C.T: Mais il n'y a pas forcément de la place que pour les chefs-d'œuvre, on peut avoir envie de se détendre avec une bonne aventure qui bouge, avec tout un côté surnaturel, je crois que de ce point de vue là c'est très réussi.

Y.L: D'accord.

JF.G: Mais on n'y retrouvera pas du tout Lovecraft, c'est-à-dire la dimension mythique.

Y.L: Mais on y retrouve tout de même ses créatures. Puisque l'on parlait de la littérature populaire, il fallait aussi citer non pas une production des éditions Encrages, mais une production diffusée et distribuée par les éditions Encrages, une publication qui s'intitule Le Rocambole, qui s'intéresse plus ou moins de près ou de loin à la SF, puisqu'on y rencontre quelques auteurs qui y sont consacrés, mais qui est aussi consacré à tout ce qui a fait la littérature populaire depuis ces origines. Jean-Luc Buard, tu es là pour en parler.

JF.G: Jean-Luc Buard qui est le rédacteur en chef du Rocambole. C'est lui qui en fait les chroniques. Le Rocambole en est déjà au numéro huit; je trouve ça tout à fait passionnant, il n'est pas seulement question que de SF, mais de tout, de fantastique, de roman populaire.

JL.B: Oui, le champ est assez large, ça couvre pratiquement deux siècles de production littéraire, le xixe et le xxe siècle, on n'exclut pas un genre plus qu'un autre. Le roman populaire s'exprime par tous les genres, que ce soit fantastique, SF, policier ou d'autres romans, notamment le roman d'aventures. C'est à la fois un mode de diffusion et un mode d'écriture, le roman populaire. Le point commun c'est que ses œuvres ont rencontré beaucoup de lecteurs, donc c'est aussi un problème de diffusion. Donc le sujet de la revue est très vaste.

JF.G: Moi, ce que je voudrais dire, ce qui est très intéressant, le denier numéro est en plein sur la SF — puisqu'il est question du Fleuve Noir dans le dernier numéro, puisque le Fleuve Noir est très important en SF — ce que voudrais dire ce qui me plaît particulièrement dans la revue, c'est à la fois son aspect très sérieux, puisque les analyses sont très bien faites, la présentation est très belle, mais aussi son côté très agréable à la lire, ce ne sont pas des articles abscons.
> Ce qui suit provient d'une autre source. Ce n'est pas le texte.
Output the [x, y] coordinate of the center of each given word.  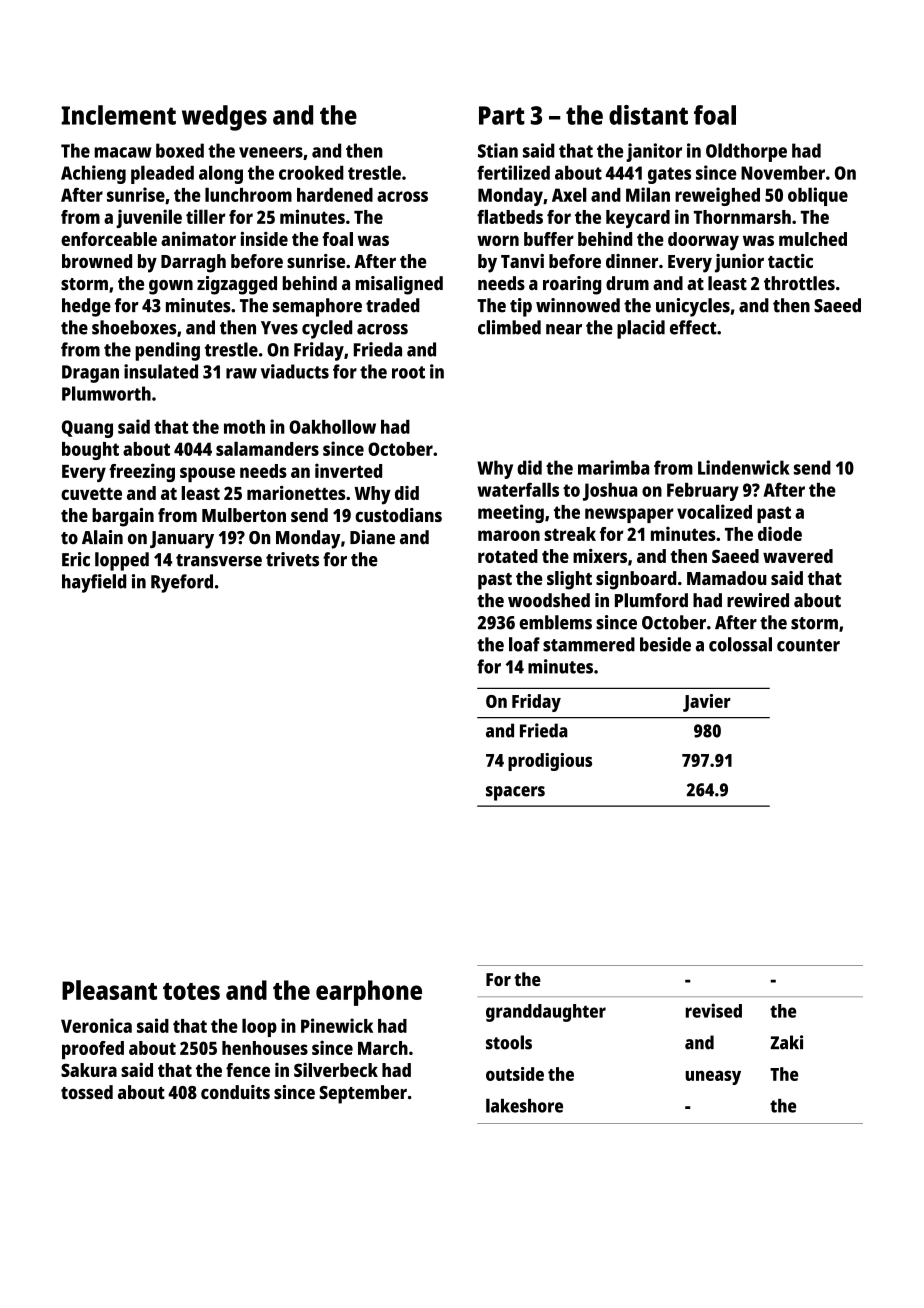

JL.B: Ah, c'est au lecteur de le dire si c'est agréable à lire. Nous on essaye effectivement de faire une belle revue avec une couverture en couleurs qui reproduit les couvertures anciennes.

JF.G: C'est aussi très important, il y a beaucoup de couleurs.

JL.B: C'est important, le lecteur de l'époque, dans la gare, était attiré par des couvertures couleurs, chatoyantes, donc ça, c'est un aspect très important.

Y.L: Il est vrai que l'iconographie est indissociable de la littérature populaire, c'est ce qui véhicule tout d'abord cette littérature. On se souvient des couvertures des illustrateurs populaires.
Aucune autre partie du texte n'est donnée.